● DIRECTIONS FOR THIS TASK
Word for word, copy every line of the data.

● GIVEN DATA
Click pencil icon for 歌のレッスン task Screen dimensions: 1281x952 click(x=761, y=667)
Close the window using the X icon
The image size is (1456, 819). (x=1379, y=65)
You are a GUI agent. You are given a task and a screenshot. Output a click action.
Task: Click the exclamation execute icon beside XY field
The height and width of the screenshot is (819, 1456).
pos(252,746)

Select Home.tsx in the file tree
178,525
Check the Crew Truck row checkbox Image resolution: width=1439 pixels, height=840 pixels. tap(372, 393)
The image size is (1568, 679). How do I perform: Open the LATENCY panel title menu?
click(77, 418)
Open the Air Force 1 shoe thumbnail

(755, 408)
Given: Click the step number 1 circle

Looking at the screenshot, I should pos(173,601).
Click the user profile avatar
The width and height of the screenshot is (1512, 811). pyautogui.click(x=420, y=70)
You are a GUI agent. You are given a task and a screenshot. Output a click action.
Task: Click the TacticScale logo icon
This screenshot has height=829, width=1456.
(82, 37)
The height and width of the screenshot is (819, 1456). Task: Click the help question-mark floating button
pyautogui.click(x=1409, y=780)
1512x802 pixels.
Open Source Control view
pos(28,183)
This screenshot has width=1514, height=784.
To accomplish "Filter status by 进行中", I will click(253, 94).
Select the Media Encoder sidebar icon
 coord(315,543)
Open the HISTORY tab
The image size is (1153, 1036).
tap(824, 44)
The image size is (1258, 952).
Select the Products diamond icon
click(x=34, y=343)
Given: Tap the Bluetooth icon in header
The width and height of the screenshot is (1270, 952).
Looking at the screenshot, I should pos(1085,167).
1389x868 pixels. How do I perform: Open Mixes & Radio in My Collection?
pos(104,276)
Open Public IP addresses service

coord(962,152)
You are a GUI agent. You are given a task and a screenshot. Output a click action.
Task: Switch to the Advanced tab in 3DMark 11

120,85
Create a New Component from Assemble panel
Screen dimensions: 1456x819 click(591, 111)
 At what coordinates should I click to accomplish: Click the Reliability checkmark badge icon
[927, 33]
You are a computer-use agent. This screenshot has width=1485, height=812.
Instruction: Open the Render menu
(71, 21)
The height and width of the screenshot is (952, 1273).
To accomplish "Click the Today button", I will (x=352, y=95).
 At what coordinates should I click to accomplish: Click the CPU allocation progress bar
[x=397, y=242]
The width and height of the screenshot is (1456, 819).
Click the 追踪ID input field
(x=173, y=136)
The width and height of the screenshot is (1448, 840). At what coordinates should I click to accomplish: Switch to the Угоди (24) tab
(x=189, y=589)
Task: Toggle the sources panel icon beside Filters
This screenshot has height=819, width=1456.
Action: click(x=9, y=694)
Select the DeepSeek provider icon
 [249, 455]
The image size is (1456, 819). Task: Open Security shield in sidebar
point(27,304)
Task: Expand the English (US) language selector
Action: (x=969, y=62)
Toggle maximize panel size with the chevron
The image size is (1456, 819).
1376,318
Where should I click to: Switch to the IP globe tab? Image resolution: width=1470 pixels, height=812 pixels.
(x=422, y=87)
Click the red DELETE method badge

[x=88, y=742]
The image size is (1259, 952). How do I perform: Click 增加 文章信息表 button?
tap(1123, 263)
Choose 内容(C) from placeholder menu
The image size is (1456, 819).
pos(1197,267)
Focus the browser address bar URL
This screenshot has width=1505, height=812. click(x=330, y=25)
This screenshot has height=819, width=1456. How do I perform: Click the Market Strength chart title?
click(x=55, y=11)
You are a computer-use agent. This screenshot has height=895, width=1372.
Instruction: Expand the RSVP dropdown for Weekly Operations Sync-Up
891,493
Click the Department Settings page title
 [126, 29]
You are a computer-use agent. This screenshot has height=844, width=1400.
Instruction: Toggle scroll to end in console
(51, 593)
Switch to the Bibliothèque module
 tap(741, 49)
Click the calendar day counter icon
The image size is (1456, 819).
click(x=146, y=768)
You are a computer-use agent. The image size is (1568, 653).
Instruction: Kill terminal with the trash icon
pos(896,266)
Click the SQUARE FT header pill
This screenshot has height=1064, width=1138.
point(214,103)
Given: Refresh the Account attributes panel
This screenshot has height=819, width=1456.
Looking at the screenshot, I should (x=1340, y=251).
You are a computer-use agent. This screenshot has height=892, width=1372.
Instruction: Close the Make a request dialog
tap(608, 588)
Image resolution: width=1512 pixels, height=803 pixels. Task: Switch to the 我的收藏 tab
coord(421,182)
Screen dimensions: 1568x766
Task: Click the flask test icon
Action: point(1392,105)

● TASK RESPONSE
Click pencil icon for 歌のレッスン task Screen dimensions: 1281x952 click(x=761, y=667)
Close the window using the X icon
The image size is (1456, 819). (x=1379, y=65)
You are a GUI agent. You are given a task and a screenshot. Output a click action.
Task: Click the exclamation execute icon beside XY field
The height and width of the screenshot is (819, 1456).
pos(252,746)

Select Home.tsx in the file tree
178,525
Check the Crew Truck row checkbox Image resolution: width=1439 pixels, height=840 pixels. tap(372, 393)
The image size is (1568, 679). How do I perform: Open the LATENCY panel title menu?
click(77, 418)
Open the Air Force 1 shoe thumbnail

(755, 408)
Given: Click the step number 1 circle

Looking at the screenshot, I should pos(173,601).
Click the user profile avatar
The width and height of the screenshot is (1512, 811). pyautogui.click(x=420, y=70)
You are a GUI agent. You are given a task and a screenshot. Output a click action.
Task: Click the TacticScale logo icon
This screenshot has height=829, width=1456.
(82, 37)
The height and width of the screenshot is (819, 1456). Task: Click the help question-mark floating button
pyautogui.click(x=1409, y=780)
1512x802 pixels.
Open Source Control view
pos(28,183)
This screenshot has width=1514, height=784.
To accomplish "Filter status by 进行中", I will click(253, 94).
Select the Media Encoder sidebar icon
 coord(315,543)
Open the HISTORY tab
The image size is (1153, 1036).
tap(824, 44)
The image size is (1258, 952).
Select the Products diamond icon
click(x=34, y=343)
Given: Tap the Bluetooth icon in header
The width and height of the screenshot is (1270, 952).
Looking at the screenshot, I should pos(1085,167).
1389x868 pixels. How do I perform: Open Mixes & Radio in My Collection?
pos(104,276)
Open Public IP addresses service

coord(962,152)
You are a GUI agent. You are given a task and a screenshot. Output a click action.
Task: Switch to the Advanced tab in 3DMark 11

120,85
Create a New Component from Assemble panel
Screen dimensions: 1456x819 click(591, 111)
 At what coordinates should I click to accomplish: Click the Reliability checkmark badge icon
[927, 33]
You are a computer-use agent. This screenshot has width=1485, height=812.
Instruction: Open the Render menu
(71, 21)
The height and width of the screenshot is (952, 1273).
To accomplish "Click the Today button", I will (x=352, y=95).
 At what coordinates should I click to accomplish: Click the CPU allocation progress bar
[x=397, y=242]
The width and height of the screenshot is (1456, 819).
Click the 追踪ID input field
(x=173, y=136)
The width and height of the screenshot is (1448, 840). At what coordinates should I click to accomplish: Switch to the Угоди (24) tab
(x=189, y=589)
Task: Toggle the sources panel icon beside Filters
This screenshot has height=819, width=1456.
Action: click(x=9, y=694)
Select the DeepSeek provider icon
 [249, 455]
The image size is (1456, 819). Task: Open Security shield in sidebar
point(27,304)
Task: Expand the English (US) language selector
Action: (x=969, y=62)
Toggle maximize panel size with the chevron
The image size is (1456, 819).
1376,318
Where should I click to: Switch to the IP globe tab? Image resolution: width=1470 pixels, height=812 pixels.
(x=422, y=87)
Click the red DELETE method badge

[x=88, y=742]
The image size is (1259, 952). How do I perform: Click 增加 文章信息表 button?
tap(1123, 263)
Choose 内容(C) from placeholder menu
The image size is (1456, 819).
pos(1197,267)
Focus the browser address bar URL
This screenshot has width=1505, height=812. click(x=330, y=25)
This screenshot has height=819, width=1456. How do I perform: Click the Market Strength chart title?
click(x=55, y=11)
You are a computer-use agent. This screenshot has height=895, width=1372.
Instruction: Expand the RSVP dropdown for Weekly Operations Sync-Up
891,493
Click the Department Settings page title
 [126, 29]
You are a computer-use agent. This screenshot has height=844, width=1400.
Instruction: Toggle scroll to end in console
(51, 593)
Switch to the Bibliothèque module
 tap(741, 49)
Click the calendar day counter icon
The image size is (1456, 819).
click(x=146, y=768)
You are a computer-use agent. The image size is (1568, 653).
Instruction: Kill terminal with the trash icon
pos(896,266)
Click the SQUARE FT header pill
This screenshot has height=1064, width=1138.
point(214,103)
Given: Refresh the Account attributes panel
This screenshot has height=819, width=1456.
Looking at the screenshot, I should (x=1340, y=251).
You are a computer-use agent. This screenshot has height=892, width=1372.
Instruction: Close the Make a request dialog
tap(608, 588)
Image resolution: width=1512 pixels, height=803 pixels. Task: Switch to the 我的收藏 tab
coord(421,182)
Screen dimensions: 1568x766
Task: Click the flask test icon
Action: point(1392,105)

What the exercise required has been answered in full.